A software toolset for processing and visualization of ...

A software toolset for processing and visualization of single and multi-offset GPR data Dimitrios Angelis*, Department of Mechanical and Construction Engineering, Northumbria University Craig Warren, Department of Mechanical and Construction Engineering, Northumbria University Nectaria Diamanti, Department of Geophysics, School of Geology, Aristotle University of Thessaloniki

Summary

Processing Ground Penetrating Radar (GPR) data is essential to assist with interpretation, the reduction of unwanted noise, and to highlight information relating to the purpose of a survey. Currently, the majority of GPR data processing software is coupled together with GPR hardware systems from the manufacturers, and often at an additional cost. These software packages often incorporate simplified or limited processing methods, and they do not allow the processing of data generated by GPR systems of different manufacturers.

We present a MATLAB-based software with a user-friendly graphical user interface (GUI) for the visualization and processing of GPR data. The software supports file formats from a wide variety of GPR manufacturers, and can handle both single-fold (SF) and multi-fold (MF) GPR data. The software is capable of applying standard workflows, but one of its key features is novel processing algorithms for MF GPR data, especially from the new multi-concurrent sampling receiver GPR systems. These algorithms are more commonly used in seismic data processing and have not previously been applied to GPR data from these systems.

Introduction

GPR is a high frequency electromagnetic (EM) inspection technique which is used for the detection of electrical discontinuities in the shallow subsurface. The non-invasive nature of GPR as well as its ability to provide very fast, highresolution data and on-site feedback, has made it a particularly popular method for a wide range of near surface applications. Nowadays, these applications vary from planetary exploration (Tosti and Pajewski, 2015) to the detection of landmines (Tellez and Scheers, 2017).

+++

--- Instructions to follow ---
Rewrite the paragraph of the GPR software text that begins "We present a MATLAB-based software" as a short bulleted list that keeps its main facts. The entries after this point are separate material and have no connection to the GPR software text.

--- Provided data ---
+++

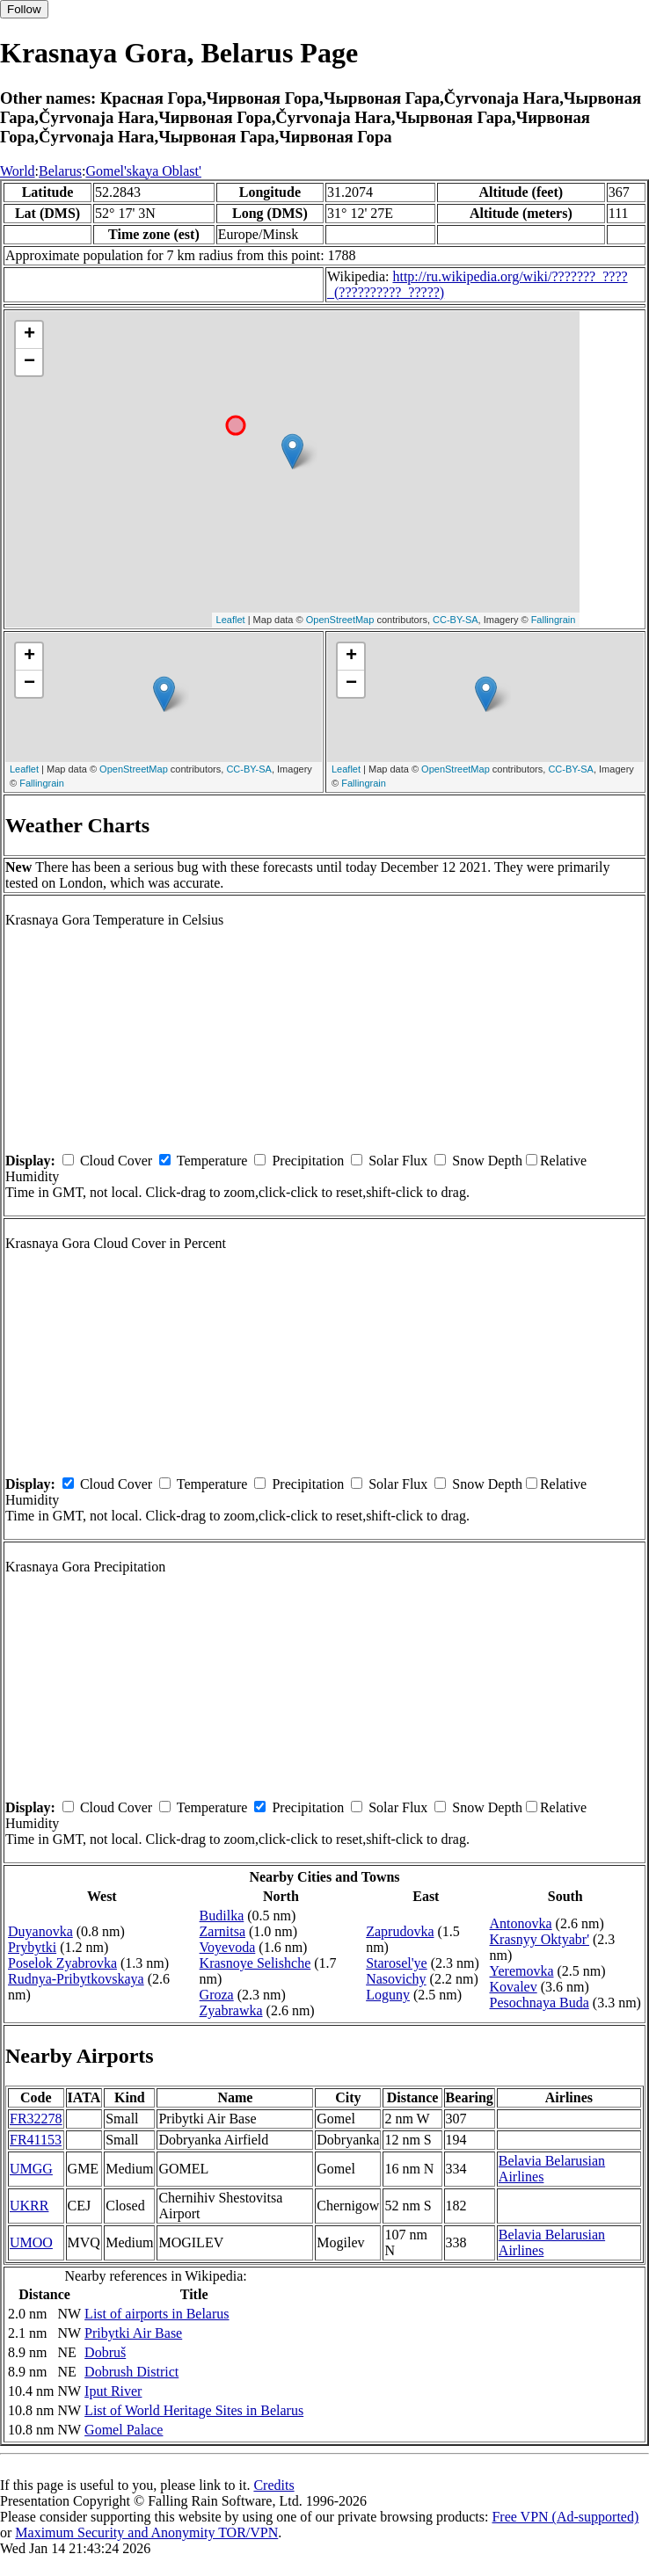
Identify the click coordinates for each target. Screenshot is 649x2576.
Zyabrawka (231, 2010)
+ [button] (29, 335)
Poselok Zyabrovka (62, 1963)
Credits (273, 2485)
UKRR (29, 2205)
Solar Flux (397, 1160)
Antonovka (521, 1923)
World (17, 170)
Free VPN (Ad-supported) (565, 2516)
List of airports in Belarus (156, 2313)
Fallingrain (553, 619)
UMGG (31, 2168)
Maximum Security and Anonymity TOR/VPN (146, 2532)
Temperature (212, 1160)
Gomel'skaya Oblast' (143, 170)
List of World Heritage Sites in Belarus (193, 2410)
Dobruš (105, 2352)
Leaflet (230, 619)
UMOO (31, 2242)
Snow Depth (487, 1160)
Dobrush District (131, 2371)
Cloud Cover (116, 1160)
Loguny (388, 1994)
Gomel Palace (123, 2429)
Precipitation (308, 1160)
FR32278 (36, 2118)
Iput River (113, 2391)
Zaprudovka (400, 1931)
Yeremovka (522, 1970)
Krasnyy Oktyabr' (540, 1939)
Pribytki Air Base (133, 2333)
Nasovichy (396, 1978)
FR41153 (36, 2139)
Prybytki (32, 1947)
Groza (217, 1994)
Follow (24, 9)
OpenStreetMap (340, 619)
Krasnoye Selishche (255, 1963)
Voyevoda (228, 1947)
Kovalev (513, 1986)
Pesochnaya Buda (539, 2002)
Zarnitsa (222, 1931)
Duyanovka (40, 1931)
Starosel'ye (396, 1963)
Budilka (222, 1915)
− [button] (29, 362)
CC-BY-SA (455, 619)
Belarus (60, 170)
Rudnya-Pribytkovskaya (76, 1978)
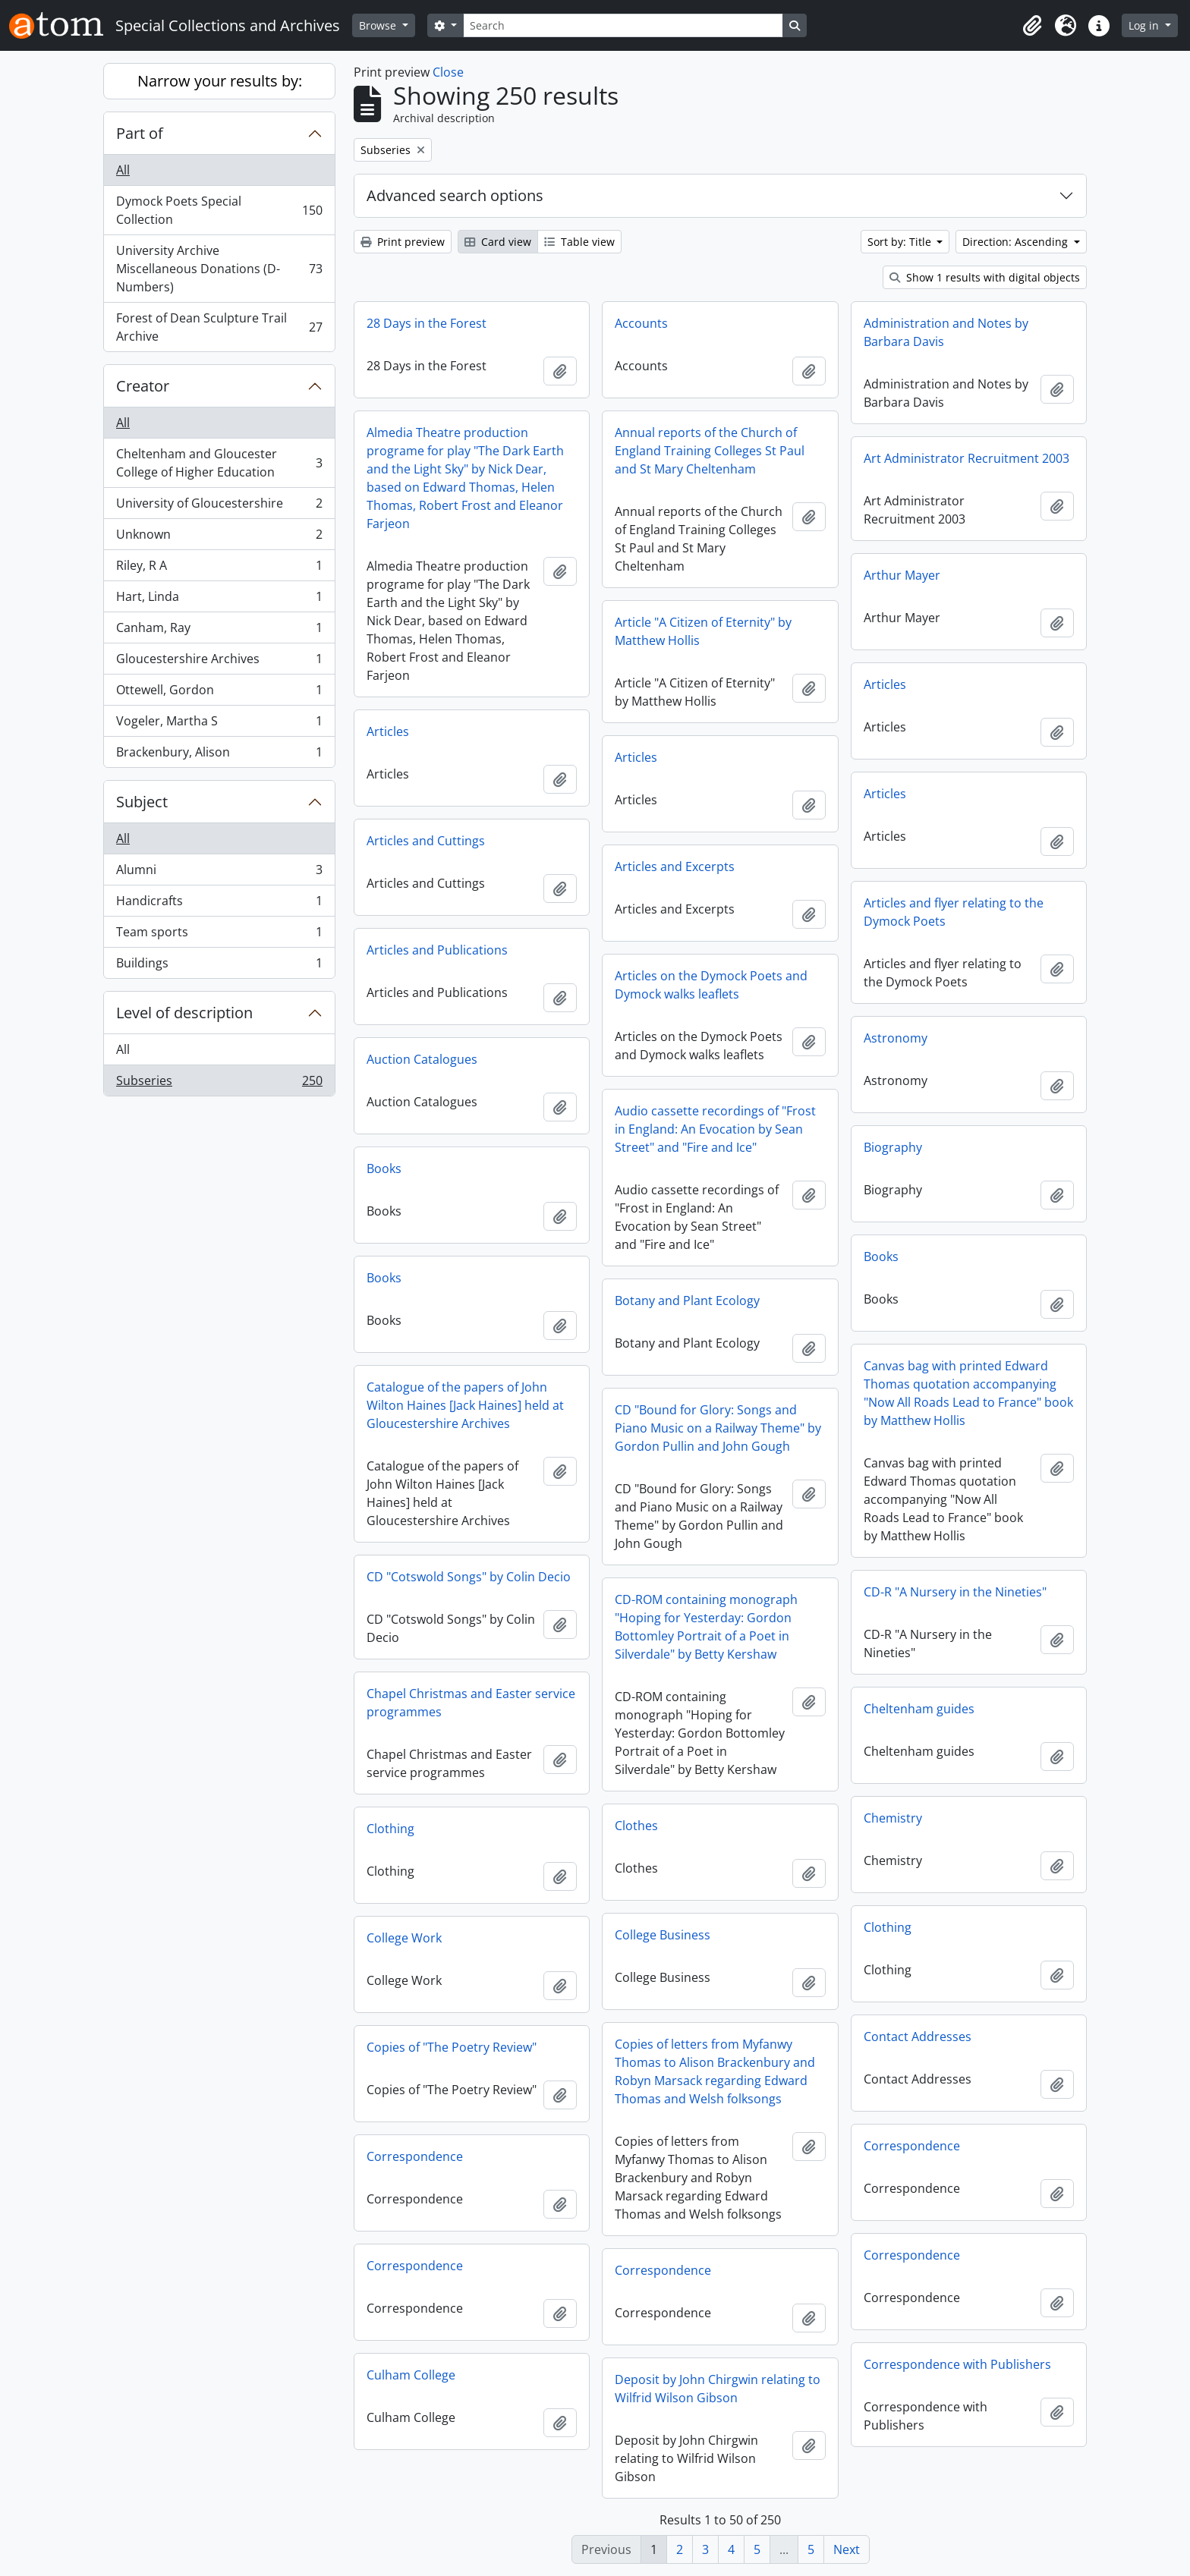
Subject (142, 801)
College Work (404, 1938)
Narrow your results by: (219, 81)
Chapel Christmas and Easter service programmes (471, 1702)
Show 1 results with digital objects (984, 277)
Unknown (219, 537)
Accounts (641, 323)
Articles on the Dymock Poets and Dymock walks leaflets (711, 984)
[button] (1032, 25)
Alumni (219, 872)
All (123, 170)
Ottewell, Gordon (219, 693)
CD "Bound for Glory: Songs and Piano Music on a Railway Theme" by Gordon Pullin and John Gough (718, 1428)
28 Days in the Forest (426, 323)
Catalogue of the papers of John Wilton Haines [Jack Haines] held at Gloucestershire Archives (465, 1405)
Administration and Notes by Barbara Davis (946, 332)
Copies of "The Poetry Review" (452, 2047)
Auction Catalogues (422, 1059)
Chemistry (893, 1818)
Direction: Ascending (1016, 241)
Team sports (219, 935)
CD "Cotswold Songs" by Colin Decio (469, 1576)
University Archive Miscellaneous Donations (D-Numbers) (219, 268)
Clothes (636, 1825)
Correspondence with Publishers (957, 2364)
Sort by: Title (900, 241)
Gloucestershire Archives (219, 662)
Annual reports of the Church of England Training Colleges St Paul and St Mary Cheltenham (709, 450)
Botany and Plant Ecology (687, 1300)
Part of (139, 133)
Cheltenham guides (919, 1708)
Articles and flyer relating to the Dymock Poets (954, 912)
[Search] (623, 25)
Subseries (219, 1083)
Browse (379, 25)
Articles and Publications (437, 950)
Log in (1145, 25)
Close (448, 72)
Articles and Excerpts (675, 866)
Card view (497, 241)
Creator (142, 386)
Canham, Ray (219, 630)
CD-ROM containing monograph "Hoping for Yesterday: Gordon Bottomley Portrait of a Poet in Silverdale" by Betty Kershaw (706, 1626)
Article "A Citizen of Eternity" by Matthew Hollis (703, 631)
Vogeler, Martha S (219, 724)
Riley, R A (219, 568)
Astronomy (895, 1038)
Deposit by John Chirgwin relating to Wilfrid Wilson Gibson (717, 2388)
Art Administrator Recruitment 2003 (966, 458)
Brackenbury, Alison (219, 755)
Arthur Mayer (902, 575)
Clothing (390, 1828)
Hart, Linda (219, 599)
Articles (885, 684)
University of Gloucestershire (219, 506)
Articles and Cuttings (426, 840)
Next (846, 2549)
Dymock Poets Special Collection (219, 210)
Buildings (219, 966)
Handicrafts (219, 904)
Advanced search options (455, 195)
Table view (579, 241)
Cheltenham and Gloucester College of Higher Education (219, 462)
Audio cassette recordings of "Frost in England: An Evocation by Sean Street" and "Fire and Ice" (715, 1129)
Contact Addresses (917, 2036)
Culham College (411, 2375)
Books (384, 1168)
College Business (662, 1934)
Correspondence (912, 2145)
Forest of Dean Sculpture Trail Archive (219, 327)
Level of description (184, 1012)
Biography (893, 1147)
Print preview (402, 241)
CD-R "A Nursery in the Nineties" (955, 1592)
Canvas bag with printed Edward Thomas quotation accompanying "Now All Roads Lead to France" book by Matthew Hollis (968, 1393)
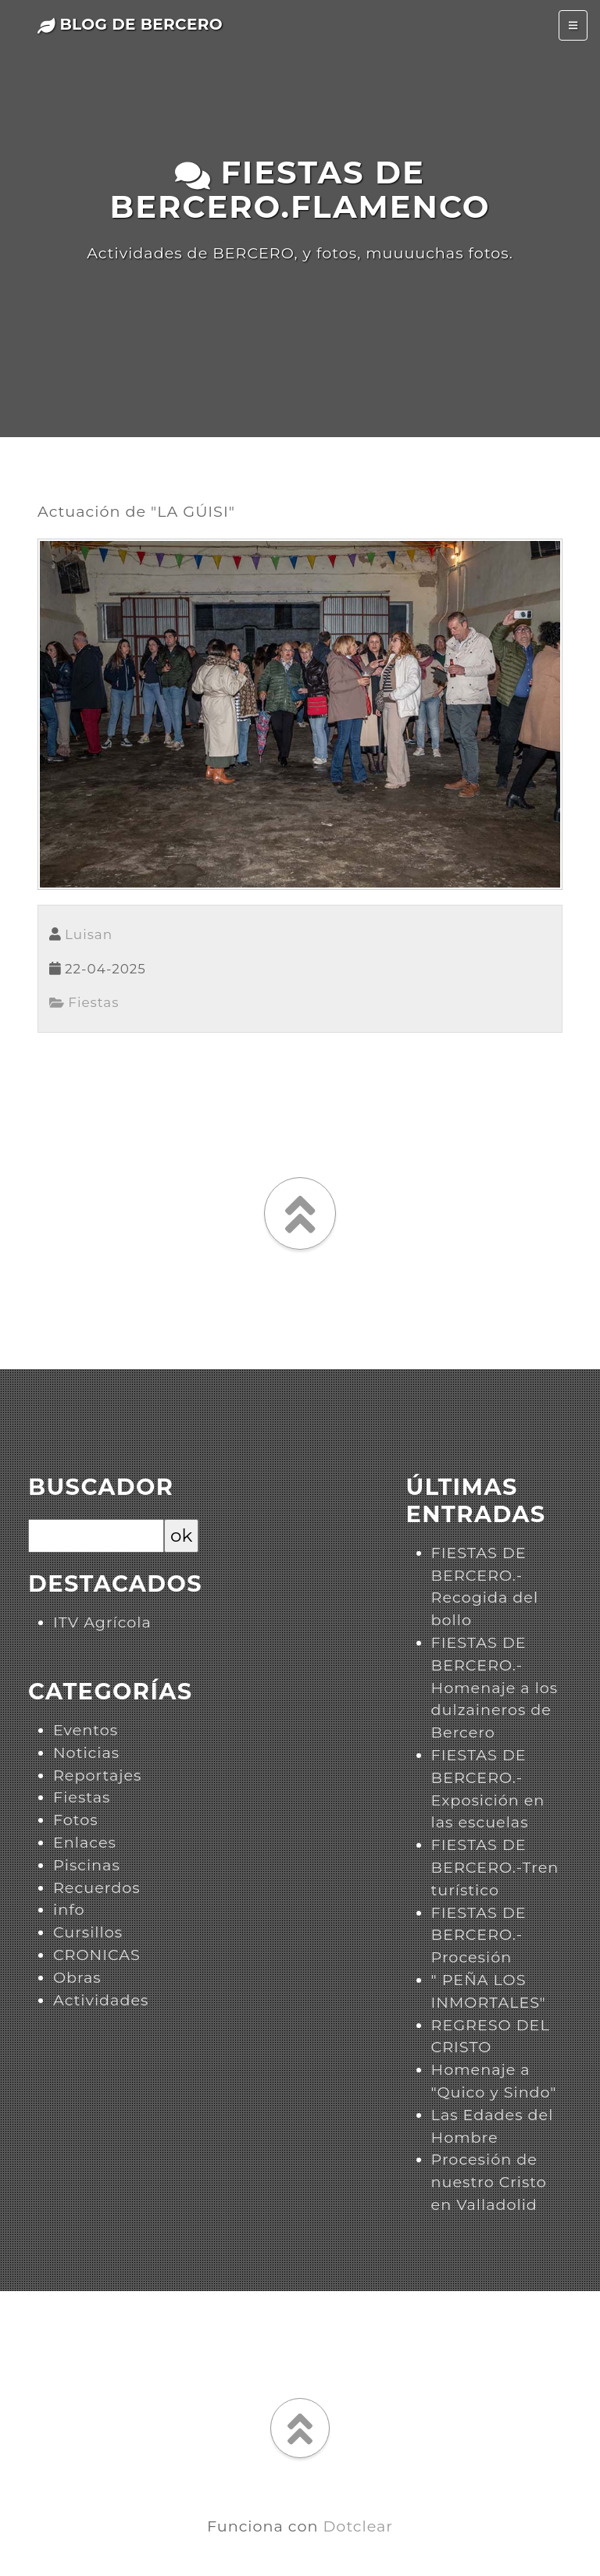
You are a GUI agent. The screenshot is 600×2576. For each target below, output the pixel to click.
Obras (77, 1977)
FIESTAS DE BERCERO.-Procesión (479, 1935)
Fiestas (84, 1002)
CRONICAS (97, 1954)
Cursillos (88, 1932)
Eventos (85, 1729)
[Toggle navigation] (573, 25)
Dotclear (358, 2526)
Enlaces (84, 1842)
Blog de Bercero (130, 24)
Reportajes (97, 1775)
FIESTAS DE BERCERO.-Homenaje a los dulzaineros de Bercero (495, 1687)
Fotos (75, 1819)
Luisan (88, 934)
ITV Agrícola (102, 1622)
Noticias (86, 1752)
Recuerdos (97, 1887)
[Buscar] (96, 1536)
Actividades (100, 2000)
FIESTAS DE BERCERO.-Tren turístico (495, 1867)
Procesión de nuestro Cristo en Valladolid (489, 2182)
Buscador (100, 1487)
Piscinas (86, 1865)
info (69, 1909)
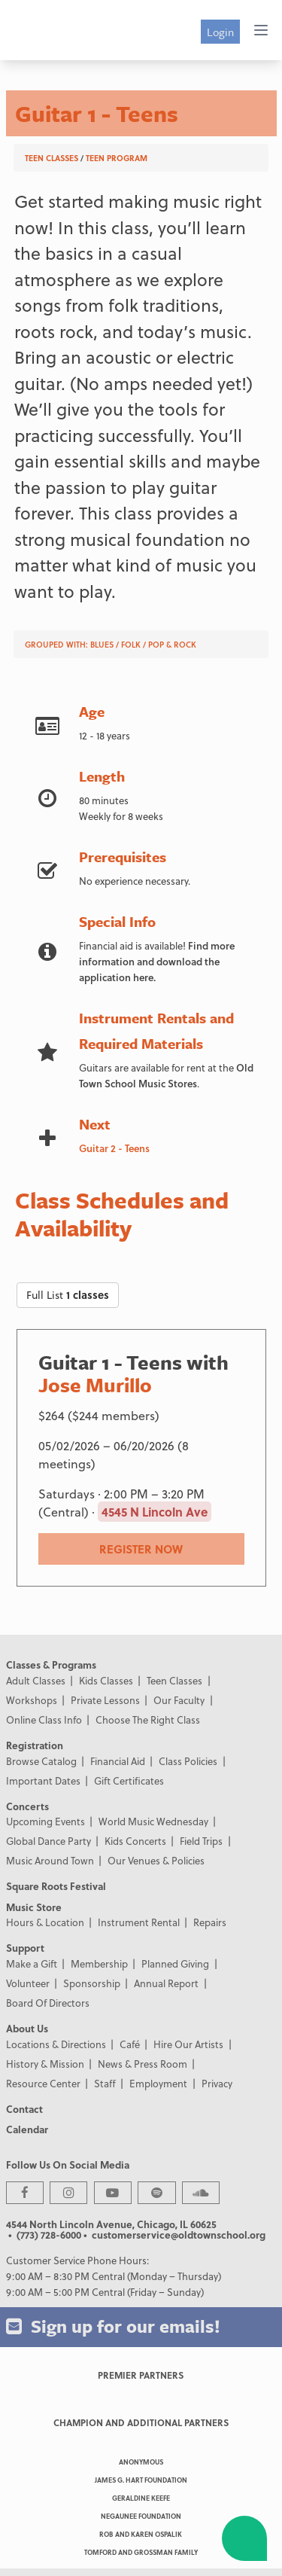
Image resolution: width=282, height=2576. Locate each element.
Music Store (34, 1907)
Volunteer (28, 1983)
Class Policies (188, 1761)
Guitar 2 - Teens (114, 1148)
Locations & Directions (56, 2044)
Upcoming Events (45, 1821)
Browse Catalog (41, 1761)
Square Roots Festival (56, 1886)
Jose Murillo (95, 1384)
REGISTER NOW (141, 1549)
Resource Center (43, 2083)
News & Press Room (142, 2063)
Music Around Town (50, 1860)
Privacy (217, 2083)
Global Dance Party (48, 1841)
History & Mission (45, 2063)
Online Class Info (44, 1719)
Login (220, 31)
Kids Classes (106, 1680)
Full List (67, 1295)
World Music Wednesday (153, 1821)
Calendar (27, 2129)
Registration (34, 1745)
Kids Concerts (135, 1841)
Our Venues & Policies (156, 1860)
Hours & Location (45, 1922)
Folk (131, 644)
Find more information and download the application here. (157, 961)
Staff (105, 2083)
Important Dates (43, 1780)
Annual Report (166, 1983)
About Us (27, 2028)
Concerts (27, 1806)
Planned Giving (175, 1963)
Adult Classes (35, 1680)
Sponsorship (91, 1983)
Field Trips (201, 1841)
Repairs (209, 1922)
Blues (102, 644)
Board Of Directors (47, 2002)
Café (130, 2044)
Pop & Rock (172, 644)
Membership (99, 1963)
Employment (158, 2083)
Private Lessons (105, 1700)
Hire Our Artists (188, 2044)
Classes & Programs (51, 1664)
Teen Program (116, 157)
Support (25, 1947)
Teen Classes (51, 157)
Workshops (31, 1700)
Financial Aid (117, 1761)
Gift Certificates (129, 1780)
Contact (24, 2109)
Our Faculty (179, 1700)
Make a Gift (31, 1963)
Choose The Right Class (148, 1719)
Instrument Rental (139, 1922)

+++

--- Solved exercise ---
- MATLAB-based software with a user-friendly GUI for visualizing and processing GPR data
- Supports file formats from many GPR manufacturers
- Handles both single-fold (SF) and multi-fold (MF) GPR data
- Applies standard workflows
- Key feature: novel processing algorithms for MF GPR data, especially from new multi-concurrent sampling receiver GPR systems
- These algorithms are more common in seismic data processing and have not previously been applied to GPR data from these systems